Both timeseries have the same key characteristics: four bumps.

But a one-one match (ala Euclidean distance) will not detect the similarity.

(Be sure to think about why Euclidean distance will fail here.)

A solution to this is called dynamic time warping.

The basic idea is to allow acceleration or deceleration of signals along the time dimension.

Classic applications:

  • Speech recognition

  • Handwriting recognition

Specifically:

  • Consider \(X = x_1, x_2, \dots, x_n\) and \(Y = y_1, y_2, \dots, y_n\).

  • We are allowed to extend each sequence by repeating elements to form \(X'\) and \(Y'\).

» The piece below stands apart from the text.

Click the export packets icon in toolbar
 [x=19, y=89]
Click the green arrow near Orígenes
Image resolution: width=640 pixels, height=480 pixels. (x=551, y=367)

  • We then calculate, eg, Euclidean distance between the extended sequnces \(X'\) and \(Y'\)

There is a simple way to visualize this algorithm.

Consider a matrix \(M\) where \(M_{ij} = |x_i - y_j|\) (or some other error measure).

Figure

\(M\) measures the amount of error we get if we match \(x_i\) with \(y_j\).

So we seek a path through \(M\) that minimizes the total error.

We need to start in the lower left and work our way up via a continuous path.

Basic restrictions on path:

  • Montonicity

    • path should not go down or to the left

  • Continuity

    • No elements may be skipped in sequence

This can be solved via dynamic programming. However, the algorithm is still quadratic in \(n\).

Hence, we may choose to put a restriction on the amount that the path can deviate from the diagonal.

The basic algorithm looks like this:

D[0, 0] = 0
for i in range(n):
  for j in range(m):
    D[i,j] = M[i,j] + 
             min( D[i-1, j],    # insertion
                  D[i, j-1],    # deletion
                  D[i-1, j-1] ) # match

Unfortunately, the algorithm is still quadratic in \(n\) – it is \(O(nm)\).

Hence, we may choose to put a restriction on the amount that the path can deviate from the diagonal.

This is implemented by not allowing the path to pass through locations where \(|i - j| > w\).

Then the algorithm is \(O(nw)\).

From Timeseries to Strings#

A closely related idea concerns strings.

The key point is that, like timeseries, strings are sequences.

Given two strings, one way to define a ‘distance’ between them is:

  • the minimum number of edit operations that are needed to transform one string into the other.

Edit operations are insertion, deletion, and substitution of single characters.

This is called edit distance or Levenshtein distance.

For example, given strings:

s = VIVALASVEGAS

and

t = VIVADAVIS

we would like to

  • compute the edit distance, and

  • obtain the optimal alignment

Drawing

A dynamic programming algorithm can also be used to find this distance,

and it is very similar to dynamic time-warping.

In bioinformatics this algorithm is called “Smith-Waterman” sequence alignment.